- EXERCISE DIRECTIONS -
Count the lines in the material below that contain the word "indicator", and reply with only that number.

- DATA TO PROCESS -

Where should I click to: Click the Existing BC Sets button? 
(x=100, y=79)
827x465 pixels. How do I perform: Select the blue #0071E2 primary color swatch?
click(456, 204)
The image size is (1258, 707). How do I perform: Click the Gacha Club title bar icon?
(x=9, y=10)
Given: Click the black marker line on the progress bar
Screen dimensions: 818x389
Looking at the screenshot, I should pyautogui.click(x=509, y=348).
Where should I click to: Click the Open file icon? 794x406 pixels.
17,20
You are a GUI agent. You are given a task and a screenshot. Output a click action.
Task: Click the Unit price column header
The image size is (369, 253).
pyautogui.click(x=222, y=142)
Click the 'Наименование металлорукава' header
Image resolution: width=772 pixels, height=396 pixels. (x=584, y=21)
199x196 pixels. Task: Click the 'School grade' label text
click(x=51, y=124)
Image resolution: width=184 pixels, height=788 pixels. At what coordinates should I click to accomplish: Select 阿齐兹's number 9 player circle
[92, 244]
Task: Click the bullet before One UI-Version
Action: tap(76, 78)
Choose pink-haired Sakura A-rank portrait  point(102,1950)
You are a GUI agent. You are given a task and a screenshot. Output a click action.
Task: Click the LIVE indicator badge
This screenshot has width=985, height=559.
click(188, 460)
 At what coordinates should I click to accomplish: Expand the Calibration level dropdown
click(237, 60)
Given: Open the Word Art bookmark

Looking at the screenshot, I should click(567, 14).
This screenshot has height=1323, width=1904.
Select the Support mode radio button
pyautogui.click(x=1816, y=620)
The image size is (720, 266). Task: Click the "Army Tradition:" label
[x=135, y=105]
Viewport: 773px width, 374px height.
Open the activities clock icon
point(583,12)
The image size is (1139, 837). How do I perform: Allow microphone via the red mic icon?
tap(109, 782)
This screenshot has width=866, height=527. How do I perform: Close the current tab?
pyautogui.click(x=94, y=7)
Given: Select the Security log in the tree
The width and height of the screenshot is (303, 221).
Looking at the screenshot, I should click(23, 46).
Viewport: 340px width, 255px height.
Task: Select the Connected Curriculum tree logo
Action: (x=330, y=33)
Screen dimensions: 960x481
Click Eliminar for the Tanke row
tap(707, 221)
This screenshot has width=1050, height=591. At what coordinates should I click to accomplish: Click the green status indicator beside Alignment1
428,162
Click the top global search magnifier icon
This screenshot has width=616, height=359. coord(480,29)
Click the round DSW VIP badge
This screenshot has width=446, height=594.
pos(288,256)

- OUTPUT OF THE TASK -
2